The pseudogene contains 6 distinct defects, any one of which would prevent
it from producing a functional polypeptide. In short, this sixth gene is
a mess, a nonfunctional stretch of useless DNA.
From a design point of view, pseudogenes are indeed mistakes. So
why are they there? Intelligent design cannot explain the presence of a
nonfunctional pseudogene, unless it is willing to allow that the designer
made serious errors, wasting millions of bases of DNA on a blueprint full
of junk and scribbles. Evolution, however, can explain them easily. Pseudogenes
are nothing more than chance experiments in gene duplication that have failed,
and they persist in the genome as evolutionary remnants of the past history
of the b -globin genes.
The b -globin story is not an isolated one. Hundreds of pseudogenes have
been discovered in the 1 or 2% of human DNA that has been explored to date,
and more are added every month. In fact, the human genome is littered with
pseudogenes, gene fragments, "orphaned" genes, "junk"
DNA, and so many repeated copies of pointless DNA sequences that it cannot
be attributed to anything that resembles intelligent design.
If the DNA of a human being or any other organism resembled a carefully
constructed computer program, with neatly arranged and logically structured
modules each written to fulfill a specific function, the evidence of intelligent
design would be overwhelming. In fact, the genome resembles nothing so much
as a hodgepodge of borrowed, copied, mutated, and discarded sequences and
commands that has been cobbled together by millions of years of trial and
error against the relentless test of survival. It works, and it works brilliantly;
not because of intelligent design, but because of the great blind power
of natural selection to innovate, to test, and to discard what fails in
favor of what succeeds. The organisms that remain alive today, ourselves
included, are evolution's great successes.
A Process Set in Motion
It is crucial to recognize the stakes of this debate. "Intelligent
design theory" requires that we pretend to know less than we do about
living organisms and that we pretend to know less than we do about design,
engineering, and information theory. It demands that we set aside evolution's
simple and logical explanations for the design flaws of living organisms
in favor of a nebulous theory that pretends to account for everything by
stating "well, that's the way the designer made it." In short,
it requires a retreat back into an unknowledge of biology that is unworthy
of the scientific spirit of this century.
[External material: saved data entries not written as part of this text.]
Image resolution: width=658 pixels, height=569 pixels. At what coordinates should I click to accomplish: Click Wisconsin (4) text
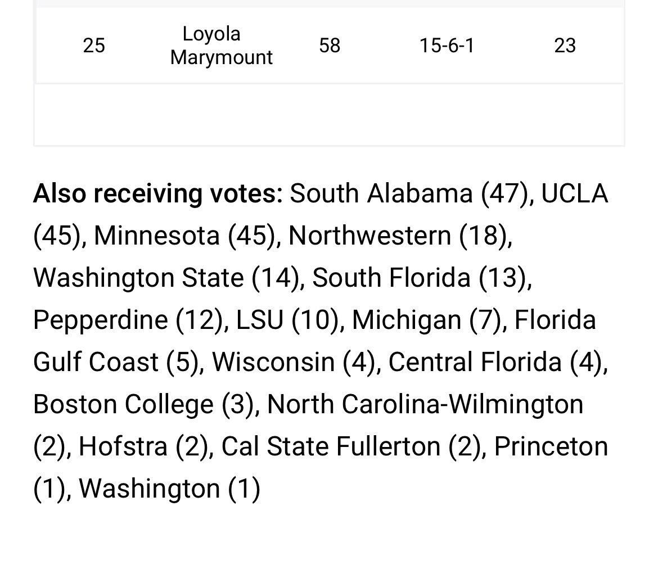tap(294, 362)
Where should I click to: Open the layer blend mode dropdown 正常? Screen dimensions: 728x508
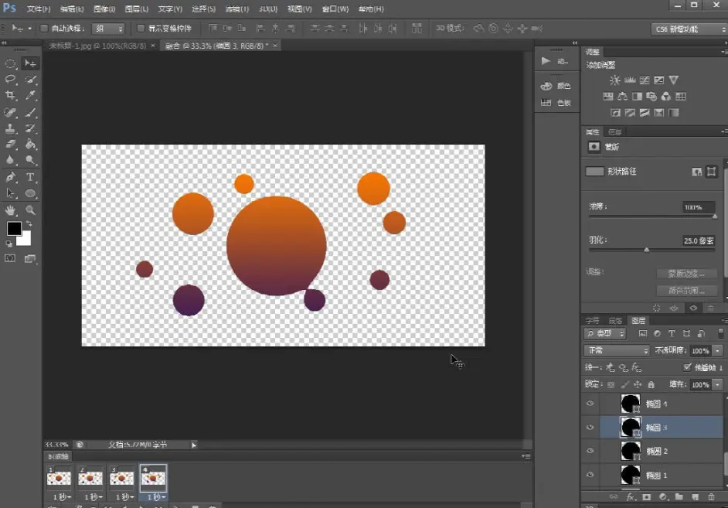click(617, 350)
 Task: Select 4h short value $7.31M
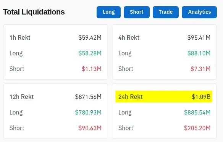tap(200, 69)
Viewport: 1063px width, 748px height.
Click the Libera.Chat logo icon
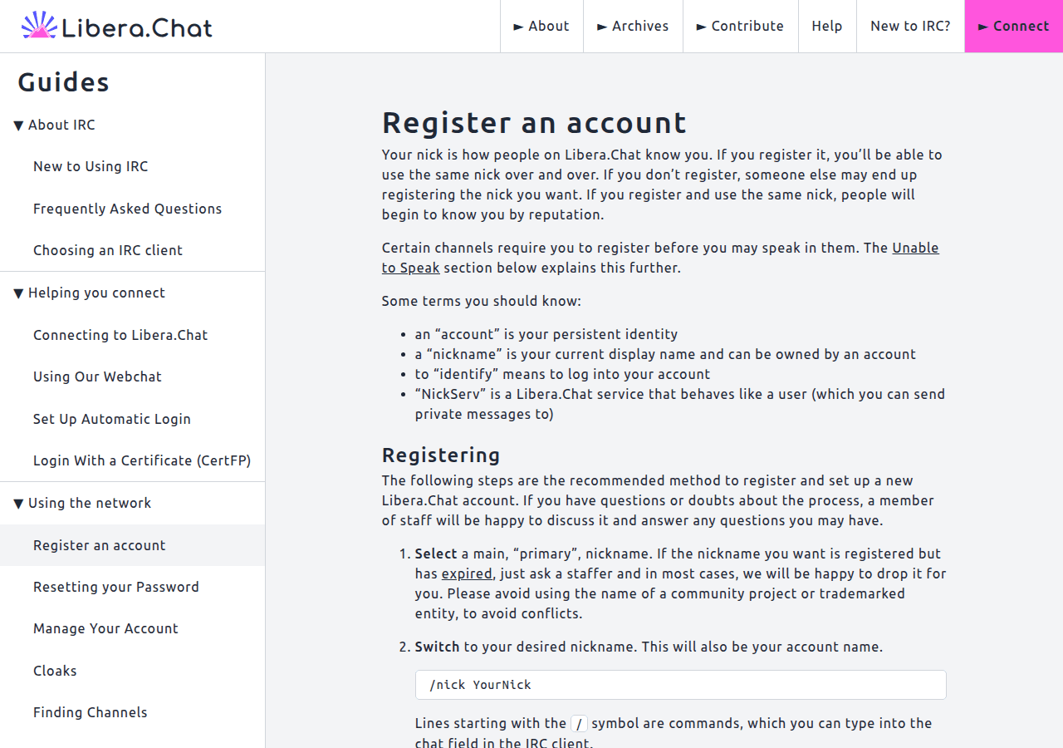[39, 26]
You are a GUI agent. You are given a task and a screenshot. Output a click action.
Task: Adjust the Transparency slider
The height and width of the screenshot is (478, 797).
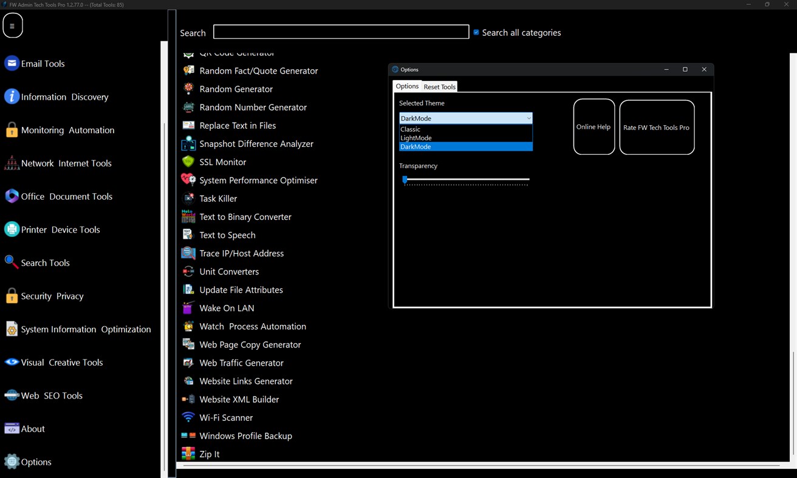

It is particularly unfortunate that the advocates of intelligent design
theory seem to see it as a way of countering what they view as evolution's
inherent incompatibility with religion. In reality, evolution is not at
all inconsistent with a belief in God, a fact recognized by Darwin himself
in the concluding passage of Origin of Species:
"There is grandeur in this view of life, with its several powers,
having been originally breathed by the Creator into a few forms or into
one; and that. whilst this planet has gone cycling on according to the fixed
law of gravity, from so simple a beginning endless forms most beautiful
and most wonderful have been and are being evolved."
William Paley once hoped that the study of life could tell us something
about the personality of the creator. Although Paley was wrong about the
argument from design, he may have been right about the issue of personality.
It seems to me that the scope and scale of evolution can only magnify our
admiration for a creator who could set such a process in motion. To the
deeply religious, evolution may not be seen as a challenge, but rather as
proof of the power and subtletly of the creator's ways. The great Architect
of the universe might not have written down each DNA base of the human genome,
but He would still be a very clever fellow indeed.